Last week, without consultation with the General Assembly, the administration announced that it had issued a “notice of award” to Camelot Global Services for a 20-year private management contract.

The announcement came in defiance of a Senate Finance Committee hearing today, during which lawmakers sought answers to numerous questions about the proposal.

“The governor apparently believes he can slap the legislature aside and operate Pennsylvania as a partnership between himself and opaque corporate partners,” Tartaglione said. “I will continue to partner with concerned taxpayers, lottery employees and public officials to make sure that this reckless rush is halted and a deliberate, transparent evaluation ensues.”

Tartaglione has joined a lawsuit intended to halt the handover of the lottery while other management offers, including one by the lottery’s now-endangered employees, are considered.

“Camelot claims it can generate $34 billion in profits, but it comes with some vague and disturbing expansions of gambling in Pennsylvania,” Tartaglione said. “It’s something that clearly calls for public input and that’s not what is happening.  The risks are very high and the backlash will be enormous.”

In a letter to Revenue Secretary Dan Meuser, Tartaglione questioned Camelot’s creation of a Delaware subsidiary to submit its lottery bid.

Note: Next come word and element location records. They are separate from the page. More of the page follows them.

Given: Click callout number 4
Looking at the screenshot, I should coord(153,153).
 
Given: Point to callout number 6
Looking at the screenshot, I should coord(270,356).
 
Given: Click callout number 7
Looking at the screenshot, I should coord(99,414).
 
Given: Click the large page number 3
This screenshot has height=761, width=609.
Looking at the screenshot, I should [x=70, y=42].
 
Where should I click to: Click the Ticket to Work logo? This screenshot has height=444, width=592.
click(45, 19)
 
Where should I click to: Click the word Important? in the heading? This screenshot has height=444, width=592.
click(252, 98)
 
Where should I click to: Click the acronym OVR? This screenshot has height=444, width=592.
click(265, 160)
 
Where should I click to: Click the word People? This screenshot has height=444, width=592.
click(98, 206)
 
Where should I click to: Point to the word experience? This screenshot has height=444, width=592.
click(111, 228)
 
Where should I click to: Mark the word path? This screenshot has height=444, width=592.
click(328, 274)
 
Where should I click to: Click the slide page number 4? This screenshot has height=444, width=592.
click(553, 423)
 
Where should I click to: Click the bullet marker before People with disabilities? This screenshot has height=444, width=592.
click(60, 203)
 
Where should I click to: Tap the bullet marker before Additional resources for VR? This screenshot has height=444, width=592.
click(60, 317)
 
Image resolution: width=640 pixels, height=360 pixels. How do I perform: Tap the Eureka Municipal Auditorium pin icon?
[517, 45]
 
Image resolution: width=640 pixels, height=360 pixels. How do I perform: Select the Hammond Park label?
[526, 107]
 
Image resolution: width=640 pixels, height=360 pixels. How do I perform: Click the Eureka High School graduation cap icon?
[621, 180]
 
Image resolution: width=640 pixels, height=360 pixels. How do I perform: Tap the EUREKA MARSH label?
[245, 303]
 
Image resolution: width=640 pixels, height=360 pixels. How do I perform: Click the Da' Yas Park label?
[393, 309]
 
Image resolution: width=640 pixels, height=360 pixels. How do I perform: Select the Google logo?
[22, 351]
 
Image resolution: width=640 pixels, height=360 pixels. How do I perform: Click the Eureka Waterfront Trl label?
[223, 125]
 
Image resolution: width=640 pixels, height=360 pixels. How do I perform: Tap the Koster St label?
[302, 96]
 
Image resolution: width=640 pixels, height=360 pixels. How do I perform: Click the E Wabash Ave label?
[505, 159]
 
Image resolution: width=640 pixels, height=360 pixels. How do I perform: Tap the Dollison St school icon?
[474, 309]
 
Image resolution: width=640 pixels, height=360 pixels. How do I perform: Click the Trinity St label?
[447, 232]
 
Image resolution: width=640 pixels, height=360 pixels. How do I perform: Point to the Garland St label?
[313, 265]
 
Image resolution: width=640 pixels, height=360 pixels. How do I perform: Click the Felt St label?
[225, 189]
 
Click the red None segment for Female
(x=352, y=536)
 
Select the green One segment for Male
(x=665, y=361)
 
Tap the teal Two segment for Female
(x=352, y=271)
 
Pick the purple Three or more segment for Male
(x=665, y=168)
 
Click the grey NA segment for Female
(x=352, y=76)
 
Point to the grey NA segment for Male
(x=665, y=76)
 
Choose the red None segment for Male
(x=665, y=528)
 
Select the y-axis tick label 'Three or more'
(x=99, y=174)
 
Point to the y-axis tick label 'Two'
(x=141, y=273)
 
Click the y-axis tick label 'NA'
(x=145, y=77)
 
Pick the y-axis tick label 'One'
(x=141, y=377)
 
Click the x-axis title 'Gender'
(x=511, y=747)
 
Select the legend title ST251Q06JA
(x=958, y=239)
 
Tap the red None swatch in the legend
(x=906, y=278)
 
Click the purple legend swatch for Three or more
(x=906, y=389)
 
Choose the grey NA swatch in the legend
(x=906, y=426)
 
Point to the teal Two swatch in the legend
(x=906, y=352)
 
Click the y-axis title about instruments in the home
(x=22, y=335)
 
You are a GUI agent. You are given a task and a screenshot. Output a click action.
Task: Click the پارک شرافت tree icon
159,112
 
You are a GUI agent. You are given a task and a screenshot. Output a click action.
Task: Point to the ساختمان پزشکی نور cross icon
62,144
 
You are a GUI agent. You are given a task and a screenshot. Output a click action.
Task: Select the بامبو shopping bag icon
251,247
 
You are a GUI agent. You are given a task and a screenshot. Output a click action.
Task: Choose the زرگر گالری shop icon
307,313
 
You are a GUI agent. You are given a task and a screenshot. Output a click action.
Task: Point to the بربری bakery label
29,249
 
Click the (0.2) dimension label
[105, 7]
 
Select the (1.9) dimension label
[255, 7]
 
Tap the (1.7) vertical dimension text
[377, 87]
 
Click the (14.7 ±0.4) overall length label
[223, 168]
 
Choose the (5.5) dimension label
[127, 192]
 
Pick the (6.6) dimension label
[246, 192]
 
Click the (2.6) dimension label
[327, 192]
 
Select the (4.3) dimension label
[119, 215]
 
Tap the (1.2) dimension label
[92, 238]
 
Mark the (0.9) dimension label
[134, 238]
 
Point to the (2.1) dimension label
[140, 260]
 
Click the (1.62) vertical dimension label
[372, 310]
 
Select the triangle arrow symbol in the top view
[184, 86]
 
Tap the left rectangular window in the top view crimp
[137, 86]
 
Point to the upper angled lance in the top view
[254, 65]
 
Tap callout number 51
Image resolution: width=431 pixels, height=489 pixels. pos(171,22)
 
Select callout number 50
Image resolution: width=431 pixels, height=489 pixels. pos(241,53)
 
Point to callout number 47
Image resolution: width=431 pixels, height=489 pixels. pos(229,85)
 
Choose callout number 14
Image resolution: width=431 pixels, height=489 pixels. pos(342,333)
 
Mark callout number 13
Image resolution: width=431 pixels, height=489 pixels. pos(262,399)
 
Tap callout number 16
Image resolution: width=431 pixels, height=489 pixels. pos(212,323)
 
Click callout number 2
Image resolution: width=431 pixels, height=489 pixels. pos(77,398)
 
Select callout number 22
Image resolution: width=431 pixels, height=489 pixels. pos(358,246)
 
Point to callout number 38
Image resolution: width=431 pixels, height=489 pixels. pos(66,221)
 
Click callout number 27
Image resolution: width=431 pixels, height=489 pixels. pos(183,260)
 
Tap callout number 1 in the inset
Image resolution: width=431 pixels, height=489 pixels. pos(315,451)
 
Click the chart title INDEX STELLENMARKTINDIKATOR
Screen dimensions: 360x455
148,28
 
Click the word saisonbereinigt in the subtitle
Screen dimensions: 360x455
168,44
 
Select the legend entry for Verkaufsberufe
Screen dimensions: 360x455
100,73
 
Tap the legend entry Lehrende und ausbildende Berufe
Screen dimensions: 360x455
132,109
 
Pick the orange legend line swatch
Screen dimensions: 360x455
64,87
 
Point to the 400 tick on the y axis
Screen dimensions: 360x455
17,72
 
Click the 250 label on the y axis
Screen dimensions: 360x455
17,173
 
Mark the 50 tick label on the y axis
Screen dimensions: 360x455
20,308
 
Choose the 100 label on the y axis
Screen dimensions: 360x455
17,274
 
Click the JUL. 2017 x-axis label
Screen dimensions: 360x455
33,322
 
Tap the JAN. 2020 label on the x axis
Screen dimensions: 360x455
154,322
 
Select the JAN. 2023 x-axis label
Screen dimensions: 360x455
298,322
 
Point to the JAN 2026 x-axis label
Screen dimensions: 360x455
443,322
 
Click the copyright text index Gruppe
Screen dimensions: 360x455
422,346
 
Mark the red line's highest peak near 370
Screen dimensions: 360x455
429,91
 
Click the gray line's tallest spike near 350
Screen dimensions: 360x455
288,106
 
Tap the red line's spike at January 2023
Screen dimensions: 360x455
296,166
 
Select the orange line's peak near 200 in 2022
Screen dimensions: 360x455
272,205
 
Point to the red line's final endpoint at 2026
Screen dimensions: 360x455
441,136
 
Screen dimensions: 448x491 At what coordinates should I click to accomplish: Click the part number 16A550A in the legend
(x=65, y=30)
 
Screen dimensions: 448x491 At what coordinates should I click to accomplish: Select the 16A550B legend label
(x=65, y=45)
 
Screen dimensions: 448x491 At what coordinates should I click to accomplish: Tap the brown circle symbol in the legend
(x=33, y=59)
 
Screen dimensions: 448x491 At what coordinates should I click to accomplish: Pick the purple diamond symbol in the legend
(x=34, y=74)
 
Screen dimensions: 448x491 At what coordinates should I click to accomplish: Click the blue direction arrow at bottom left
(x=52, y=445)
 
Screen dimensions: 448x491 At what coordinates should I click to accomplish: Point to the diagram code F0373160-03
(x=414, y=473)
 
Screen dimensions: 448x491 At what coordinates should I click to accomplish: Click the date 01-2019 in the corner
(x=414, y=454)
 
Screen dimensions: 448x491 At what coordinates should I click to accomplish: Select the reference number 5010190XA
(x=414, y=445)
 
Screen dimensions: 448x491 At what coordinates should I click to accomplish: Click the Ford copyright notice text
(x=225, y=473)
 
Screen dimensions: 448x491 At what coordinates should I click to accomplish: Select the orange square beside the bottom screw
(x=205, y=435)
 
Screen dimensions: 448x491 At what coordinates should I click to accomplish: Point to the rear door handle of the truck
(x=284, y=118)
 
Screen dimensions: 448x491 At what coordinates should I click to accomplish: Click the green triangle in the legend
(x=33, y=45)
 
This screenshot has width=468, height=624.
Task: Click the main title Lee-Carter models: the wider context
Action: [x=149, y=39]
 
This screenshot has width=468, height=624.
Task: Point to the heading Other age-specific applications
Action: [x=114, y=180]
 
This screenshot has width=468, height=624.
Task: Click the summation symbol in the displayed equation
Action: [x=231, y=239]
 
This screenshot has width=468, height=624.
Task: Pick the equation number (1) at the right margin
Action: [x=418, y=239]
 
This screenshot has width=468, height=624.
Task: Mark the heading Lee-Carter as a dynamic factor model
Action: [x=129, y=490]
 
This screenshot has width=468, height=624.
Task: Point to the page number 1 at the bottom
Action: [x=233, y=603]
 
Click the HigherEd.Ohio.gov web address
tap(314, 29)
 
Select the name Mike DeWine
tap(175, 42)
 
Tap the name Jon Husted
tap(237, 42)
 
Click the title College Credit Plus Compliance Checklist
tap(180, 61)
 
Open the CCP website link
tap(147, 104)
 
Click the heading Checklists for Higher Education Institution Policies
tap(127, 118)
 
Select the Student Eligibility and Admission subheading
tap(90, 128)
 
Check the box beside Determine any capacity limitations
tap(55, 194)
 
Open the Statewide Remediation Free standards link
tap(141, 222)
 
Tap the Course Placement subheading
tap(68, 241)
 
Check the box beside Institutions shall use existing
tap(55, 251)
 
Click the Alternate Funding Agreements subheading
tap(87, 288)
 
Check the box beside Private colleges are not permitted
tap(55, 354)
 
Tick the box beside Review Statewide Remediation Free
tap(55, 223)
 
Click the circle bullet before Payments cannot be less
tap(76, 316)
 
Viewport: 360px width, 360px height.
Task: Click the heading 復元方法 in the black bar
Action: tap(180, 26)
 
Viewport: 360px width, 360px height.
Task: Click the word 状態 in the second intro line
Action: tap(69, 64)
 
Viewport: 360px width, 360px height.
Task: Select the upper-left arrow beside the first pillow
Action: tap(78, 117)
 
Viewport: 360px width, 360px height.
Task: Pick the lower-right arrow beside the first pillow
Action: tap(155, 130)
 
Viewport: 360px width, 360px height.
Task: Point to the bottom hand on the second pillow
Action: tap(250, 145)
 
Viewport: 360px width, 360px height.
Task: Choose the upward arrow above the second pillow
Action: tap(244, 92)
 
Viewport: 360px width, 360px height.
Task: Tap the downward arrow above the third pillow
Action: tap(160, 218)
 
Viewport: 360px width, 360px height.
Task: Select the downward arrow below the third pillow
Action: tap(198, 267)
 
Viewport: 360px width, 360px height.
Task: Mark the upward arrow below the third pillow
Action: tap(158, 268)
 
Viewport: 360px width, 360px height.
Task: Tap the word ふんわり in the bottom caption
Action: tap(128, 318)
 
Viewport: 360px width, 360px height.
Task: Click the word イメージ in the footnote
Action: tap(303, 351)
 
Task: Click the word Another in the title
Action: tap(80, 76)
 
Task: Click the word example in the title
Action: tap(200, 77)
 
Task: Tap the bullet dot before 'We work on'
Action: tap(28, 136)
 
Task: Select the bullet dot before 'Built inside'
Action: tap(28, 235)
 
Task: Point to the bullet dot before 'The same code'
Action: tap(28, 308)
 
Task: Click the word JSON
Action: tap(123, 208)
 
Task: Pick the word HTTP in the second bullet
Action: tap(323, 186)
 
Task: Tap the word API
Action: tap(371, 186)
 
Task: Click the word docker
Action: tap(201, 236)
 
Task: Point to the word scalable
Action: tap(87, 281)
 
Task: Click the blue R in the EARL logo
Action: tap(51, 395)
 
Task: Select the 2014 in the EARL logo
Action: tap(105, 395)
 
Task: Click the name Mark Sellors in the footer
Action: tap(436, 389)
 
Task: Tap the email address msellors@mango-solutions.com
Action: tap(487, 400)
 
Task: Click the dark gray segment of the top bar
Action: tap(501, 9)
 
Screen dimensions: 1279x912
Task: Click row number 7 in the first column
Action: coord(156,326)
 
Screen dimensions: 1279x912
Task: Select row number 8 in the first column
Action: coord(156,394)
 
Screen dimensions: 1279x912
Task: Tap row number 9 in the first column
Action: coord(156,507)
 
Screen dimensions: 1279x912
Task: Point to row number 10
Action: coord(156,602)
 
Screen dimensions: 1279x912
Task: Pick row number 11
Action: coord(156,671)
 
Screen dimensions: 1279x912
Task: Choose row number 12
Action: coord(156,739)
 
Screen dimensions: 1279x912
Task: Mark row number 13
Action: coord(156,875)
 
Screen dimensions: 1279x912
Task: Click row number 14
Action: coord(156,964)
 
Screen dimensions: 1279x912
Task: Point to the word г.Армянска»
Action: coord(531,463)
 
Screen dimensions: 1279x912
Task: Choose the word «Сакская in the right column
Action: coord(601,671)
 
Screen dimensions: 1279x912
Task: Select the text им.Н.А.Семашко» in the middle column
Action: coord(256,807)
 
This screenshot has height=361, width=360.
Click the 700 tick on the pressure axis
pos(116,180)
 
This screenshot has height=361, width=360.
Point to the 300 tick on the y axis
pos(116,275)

“For several months, I have been asking for information regarding the tax compliance and liability of Camelot and their Pennsylvania subsidiary that was created in Delaware for this venture,” she said. “All I have received in response are vague assurances that we can trust the administration and Camelot to do the right thing for Pennsylvania taxpayers and its vulnerable senior population.”

At today’s hearing, Camelot officias said they are now in the process of filing paperwork to incorporate in Pennsylvania and will pay all applicable taxes.

But that doesn’t end the question about tax compliance, Tartaglione said.

“There is nothing in the agreement that prevents them from doing what thousands of other corporations do in Delaware,” Tartaglione said. “It’s just more vague promises and nothing in writing.”

Camelot officials have said that, under the management agreement, 80 percent of the lottery’s employees will be Pennsylvanians.

“That means the state loses the rest of the jobs and we’re supposed to be fostering job growth,” Tartaglione said. “Right now, virtually all of the lottery’s employees live in Pennsylvania.  That’s the way it should be.”